- **Dataset content**
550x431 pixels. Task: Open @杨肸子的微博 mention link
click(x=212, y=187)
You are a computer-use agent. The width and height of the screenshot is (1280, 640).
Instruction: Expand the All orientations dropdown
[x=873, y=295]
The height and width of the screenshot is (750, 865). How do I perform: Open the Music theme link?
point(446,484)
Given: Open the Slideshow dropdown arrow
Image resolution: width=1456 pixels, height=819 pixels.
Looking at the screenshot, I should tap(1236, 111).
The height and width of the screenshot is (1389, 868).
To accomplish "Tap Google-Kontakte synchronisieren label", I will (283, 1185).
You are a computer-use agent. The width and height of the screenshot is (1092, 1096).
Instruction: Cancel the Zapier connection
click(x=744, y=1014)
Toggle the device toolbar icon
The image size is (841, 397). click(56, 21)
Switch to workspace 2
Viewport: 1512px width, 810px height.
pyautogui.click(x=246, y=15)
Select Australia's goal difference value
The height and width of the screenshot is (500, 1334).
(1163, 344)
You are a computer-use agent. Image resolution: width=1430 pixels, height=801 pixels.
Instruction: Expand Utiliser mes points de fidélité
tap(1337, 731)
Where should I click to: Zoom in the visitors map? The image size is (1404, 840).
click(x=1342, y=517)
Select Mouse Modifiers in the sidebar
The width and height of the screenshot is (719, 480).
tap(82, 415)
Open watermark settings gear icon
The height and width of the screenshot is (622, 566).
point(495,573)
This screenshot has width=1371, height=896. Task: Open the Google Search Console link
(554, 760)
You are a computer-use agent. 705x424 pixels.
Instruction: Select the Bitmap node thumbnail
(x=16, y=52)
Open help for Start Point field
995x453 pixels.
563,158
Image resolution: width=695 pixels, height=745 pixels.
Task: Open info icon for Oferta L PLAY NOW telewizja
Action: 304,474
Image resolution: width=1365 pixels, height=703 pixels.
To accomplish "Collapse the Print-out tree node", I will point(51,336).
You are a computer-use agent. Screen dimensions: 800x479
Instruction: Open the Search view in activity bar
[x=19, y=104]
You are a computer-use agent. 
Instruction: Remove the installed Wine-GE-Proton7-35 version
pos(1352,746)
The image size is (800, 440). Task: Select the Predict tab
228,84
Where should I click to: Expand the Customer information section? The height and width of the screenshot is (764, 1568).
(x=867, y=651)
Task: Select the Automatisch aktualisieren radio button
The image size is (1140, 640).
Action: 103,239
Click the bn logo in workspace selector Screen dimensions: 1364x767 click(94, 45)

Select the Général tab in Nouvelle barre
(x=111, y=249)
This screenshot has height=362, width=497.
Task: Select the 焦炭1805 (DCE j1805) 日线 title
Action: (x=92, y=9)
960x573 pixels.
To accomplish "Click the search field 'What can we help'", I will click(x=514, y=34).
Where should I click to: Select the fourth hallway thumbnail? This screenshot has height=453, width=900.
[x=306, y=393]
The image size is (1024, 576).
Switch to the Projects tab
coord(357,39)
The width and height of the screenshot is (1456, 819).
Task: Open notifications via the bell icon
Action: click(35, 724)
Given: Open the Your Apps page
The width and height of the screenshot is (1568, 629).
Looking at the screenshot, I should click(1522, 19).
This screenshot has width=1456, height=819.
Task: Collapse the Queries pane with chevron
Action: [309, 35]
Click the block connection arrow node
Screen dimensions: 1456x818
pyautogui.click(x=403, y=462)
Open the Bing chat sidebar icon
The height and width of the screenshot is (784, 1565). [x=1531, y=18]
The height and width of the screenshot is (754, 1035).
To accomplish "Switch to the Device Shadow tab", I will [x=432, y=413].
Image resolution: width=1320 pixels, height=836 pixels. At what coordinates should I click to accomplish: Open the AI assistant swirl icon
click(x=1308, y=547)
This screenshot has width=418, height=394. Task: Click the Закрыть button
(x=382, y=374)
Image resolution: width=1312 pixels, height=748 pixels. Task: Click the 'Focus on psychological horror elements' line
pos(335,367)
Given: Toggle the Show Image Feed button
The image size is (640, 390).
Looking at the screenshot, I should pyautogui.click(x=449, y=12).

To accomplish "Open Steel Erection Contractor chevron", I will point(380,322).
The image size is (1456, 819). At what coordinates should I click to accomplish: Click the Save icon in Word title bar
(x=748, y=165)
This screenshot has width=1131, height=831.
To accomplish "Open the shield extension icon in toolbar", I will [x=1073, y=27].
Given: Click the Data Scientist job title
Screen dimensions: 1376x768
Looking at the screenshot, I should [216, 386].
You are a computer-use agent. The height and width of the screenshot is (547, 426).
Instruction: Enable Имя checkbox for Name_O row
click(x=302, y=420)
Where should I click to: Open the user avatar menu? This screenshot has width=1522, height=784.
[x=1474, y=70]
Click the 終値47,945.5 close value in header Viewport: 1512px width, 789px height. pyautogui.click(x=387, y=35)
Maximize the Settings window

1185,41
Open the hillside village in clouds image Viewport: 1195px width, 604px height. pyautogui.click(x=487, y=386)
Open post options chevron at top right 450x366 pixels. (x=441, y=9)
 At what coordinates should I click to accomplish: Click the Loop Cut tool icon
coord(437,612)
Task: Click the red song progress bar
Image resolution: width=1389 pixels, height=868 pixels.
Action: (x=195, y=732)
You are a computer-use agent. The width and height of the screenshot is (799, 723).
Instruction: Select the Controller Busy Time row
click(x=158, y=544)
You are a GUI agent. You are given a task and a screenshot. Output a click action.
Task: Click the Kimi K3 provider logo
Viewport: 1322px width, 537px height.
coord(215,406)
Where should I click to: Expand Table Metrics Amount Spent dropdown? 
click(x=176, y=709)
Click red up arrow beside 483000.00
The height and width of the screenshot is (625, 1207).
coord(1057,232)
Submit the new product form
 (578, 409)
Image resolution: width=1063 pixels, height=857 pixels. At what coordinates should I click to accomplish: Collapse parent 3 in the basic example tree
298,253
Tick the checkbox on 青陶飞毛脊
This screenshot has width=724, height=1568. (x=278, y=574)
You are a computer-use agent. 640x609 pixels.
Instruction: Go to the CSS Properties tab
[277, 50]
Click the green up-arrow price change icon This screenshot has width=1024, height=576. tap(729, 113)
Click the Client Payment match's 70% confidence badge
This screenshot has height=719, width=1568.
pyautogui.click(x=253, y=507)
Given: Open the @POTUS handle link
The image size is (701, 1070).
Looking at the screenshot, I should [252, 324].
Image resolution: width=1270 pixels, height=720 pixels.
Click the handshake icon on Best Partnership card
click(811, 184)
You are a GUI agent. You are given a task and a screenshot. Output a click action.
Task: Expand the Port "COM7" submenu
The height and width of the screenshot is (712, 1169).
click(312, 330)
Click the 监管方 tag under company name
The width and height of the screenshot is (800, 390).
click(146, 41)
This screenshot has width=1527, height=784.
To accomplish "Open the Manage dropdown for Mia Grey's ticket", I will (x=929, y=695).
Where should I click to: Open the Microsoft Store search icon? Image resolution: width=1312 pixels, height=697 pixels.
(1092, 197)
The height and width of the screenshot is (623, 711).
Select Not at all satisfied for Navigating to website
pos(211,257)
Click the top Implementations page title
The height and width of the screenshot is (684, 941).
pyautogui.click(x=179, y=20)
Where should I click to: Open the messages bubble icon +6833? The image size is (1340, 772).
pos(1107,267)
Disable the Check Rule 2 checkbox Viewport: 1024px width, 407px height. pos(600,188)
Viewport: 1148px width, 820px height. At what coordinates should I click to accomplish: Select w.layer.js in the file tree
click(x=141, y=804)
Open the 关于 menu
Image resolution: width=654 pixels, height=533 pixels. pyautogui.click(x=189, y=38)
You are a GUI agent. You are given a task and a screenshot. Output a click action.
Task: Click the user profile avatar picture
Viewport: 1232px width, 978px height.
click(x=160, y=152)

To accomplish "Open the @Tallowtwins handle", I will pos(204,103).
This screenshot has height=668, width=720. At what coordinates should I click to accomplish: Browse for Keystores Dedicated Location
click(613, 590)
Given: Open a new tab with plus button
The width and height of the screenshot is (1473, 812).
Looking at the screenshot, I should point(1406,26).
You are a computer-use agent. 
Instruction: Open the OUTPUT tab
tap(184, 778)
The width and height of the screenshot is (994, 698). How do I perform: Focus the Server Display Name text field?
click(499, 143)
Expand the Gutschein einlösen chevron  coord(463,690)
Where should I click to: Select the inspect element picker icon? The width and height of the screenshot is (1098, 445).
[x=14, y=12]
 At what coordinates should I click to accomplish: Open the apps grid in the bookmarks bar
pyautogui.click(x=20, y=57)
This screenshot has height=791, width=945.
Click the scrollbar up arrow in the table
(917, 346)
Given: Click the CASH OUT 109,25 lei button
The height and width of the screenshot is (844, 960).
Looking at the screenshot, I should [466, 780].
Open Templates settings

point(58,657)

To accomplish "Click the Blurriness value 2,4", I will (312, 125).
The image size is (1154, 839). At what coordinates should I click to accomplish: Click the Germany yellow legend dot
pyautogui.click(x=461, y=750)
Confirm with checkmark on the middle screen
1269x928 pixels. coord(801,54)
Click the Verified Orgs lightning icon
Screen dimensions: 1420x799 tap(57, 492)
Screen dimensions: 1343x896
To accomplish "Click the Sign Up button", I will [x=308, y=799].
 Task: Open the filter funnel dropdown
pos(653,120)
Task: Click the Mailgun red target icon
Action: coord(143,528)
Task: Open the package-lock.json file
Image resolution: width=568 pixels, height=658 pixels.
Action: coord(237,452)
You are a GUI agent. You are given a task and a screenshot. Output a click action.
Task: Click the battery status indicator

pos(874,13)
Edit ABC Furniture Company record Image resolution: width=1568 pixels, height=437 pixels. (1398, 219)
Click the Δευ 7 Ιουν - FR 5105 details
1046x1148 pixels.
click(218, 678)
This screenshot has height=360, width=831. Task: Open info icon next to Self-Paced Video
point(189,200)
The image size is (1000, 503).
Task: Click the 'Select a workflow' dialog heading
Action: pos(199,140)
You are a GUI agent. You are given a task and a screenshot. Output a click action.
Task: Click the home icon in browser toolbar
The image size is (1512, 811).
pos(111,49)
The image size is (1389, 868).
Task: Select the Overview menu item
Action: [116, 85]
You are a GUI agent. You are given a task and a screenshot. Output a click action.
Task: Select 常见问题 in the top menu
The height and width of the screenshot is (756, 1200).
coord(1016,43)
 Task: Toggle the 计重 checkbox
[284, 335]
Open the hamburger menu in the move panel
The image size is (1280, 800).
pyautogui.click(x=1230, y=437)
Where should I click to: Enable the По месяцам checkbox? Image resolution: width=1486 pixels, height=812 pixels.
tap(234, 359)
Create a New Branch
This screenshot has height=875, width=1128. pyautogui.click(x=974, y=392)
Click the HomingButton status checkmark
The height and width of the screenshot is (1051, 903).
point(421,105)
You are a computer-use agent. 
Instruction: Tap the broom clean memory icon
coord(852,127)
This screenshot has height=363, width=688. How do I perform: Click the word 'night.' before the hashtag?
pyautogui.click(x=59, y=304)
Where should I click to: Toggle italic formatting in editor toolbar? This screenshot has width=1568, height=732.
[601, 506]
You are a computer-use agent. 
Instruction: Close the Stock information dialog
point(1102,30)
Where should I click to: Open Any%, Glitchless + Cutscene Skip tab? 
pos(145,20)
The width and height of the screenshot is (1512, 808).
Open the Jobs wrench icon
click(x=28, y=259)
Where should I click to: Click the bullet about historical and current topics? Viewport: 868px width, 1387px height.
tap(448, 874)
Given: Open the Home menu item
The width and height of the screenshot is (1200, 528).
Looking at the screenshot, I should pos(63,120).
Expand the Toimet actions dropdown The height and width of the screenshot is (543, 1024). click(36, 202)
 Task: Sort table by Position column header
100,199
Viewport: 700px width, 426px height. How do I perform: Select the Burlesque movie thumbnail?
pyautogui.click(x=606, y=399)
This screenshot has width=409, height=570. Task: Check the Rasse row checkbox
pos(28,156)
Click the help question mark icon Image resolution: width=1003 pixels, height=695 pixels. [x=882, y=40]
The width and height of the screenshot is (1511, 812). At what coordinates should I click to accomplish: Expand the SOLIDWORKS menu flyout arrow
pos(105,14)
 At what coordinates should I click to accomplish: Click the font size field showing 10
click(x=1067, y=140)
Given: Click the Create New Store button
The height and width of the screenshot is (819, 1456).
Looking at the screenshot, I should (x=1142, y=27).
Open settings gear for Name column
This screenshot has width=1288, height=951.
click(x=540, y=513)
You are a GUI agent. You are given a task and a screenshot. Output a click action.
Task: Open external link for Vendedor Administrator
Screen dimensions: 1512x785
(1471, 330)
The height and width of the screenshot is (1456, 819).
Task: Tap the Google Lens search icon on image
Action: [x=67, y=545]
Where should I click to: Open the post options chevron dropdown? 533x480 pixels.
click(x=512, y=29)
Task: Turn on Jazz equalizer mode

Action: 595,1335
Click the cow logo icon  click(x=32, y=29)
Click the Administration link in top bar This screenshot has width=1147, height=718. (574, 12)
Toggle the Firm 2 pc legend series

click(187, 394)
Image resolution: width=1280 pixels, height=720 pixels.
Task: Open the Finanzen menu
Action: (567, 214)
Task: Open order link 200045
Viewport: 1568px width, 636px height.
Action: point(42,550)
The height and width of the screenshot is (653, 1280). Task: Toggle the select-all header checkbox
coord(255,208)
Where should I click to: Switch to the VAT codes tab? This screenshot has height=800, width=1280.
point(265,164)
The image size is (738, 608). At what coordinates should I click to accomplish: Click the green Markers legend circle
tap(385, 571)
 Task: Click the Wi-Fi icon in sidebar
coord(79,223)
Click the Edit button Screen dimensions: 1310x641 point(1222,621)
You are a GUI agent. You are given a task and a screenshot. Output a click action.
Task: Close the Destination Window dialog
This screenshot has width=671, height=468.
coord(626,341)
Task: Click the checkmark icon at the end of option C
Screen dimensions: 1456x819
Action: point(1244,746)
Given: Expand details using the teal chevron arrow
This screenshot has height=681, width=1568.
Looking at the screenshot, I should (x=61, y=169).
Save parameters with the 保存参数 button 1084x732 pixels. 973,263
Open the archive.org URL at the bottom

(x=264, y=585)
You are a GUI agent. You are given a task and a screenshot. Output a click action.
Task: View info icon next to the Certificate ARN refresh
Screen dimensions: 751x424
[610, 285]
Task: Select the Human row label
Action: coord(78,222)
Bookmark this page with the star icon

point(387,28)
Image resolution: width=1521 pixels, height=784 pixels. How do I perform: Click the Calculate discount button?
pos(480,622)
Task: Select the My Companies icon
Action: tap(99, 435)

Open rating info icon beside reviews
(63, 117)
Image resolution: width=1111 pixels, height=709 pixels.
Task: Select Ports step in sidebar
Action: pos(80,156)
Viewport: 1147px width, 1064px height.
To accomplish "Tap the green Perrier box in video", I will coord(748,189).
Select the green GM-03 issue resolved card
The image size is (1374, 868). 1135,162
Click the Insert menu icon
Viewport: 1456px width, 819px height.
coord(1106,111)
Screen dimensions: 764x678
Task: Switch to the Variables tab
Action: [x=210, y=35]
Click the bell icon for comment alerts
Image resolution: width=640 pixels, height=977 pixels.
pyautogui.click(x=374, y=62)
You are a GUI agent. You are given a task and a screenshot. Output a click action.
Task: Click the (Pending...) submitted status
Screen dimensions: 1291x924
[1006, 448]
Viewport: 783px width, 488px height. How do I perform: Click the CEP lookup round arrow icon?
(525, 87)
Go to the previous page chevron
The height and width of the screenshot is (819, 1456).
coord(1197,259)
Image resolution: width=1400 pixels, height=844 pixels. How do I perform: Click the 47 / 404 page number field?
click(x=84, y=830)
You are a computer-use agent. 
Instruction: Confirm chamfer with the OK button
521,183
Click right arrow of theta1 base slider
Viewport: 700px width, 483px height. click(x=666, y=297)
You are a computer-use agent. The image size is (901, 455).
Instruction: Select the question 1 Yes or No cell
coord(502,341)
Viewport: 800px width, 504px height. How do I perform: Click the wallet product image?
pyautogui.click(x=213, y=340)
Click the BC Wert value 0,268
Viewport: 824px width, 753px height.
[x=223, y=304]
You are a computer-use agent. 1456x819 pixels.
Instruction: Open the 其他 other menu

- **Exercise instructions**
Reproduce the listing from the line with "Given: Toggle the Show Image Feed button" to the line with "click(x=158, y=544)", substituting "GUI agent" for "computer-use agent" wherever it occurs and leaving everything else the same.

- **Task response**
Given: Toggle the Show Image Feed button
The image size is (640, 390).
Looking at the screenshot, I should pyautogui.click(x=449, y=12).

To accomplish "Open Steel Erection Contractor chevron", I will point(380,322).
The image size is (1456, 819). At what coordinates should I click to accomplish: Click the Save icon in Word title bar
(x=748, y=165)
This screenshot has width=1131, height=831.
To accomplish "Open the shield extension icon in toolbar", I will [x=1073, y=27].
Given: Click the Data Scientist job title
Screen dimensions: 1376x768
Looking at the screenshot, I should [216, 386].
You are a GUI agent. The height and width of the screenshot is (547, 426).
Instruction: Enable Имя checkbox for Name_O row
click(x=302, y=420)
Where should I click to: Open the user avatar menu? This screenshot has width=1522, height=784.
[x=1474, y=70]
Click the 終値47,945.5 close value in header Viewport: 1512px width, 789px height. pyautogui.click(x=387, y=35)
Maximize the Settings window

1185,41
Open the hillside village in clouds image Viewport: 1195px width, 604px height. pyautogui.click(x=487, y=386)
Open post options chevron at top right 450x366 pixels. (x=441, y=9)
 At what coordinates should I click to accomplish: Click the Loop Cut tool icon
coord(437,612)
Task: Click the red song progress bar
Image resolution: width=1389 pixels, height=868 pixels.
Action: (x=195, y=732)
You are a GUI agent. The width and height of the screenshot is (799, 723).
Instruction: Select the Controller Busy Time row
click(x=158, y=544)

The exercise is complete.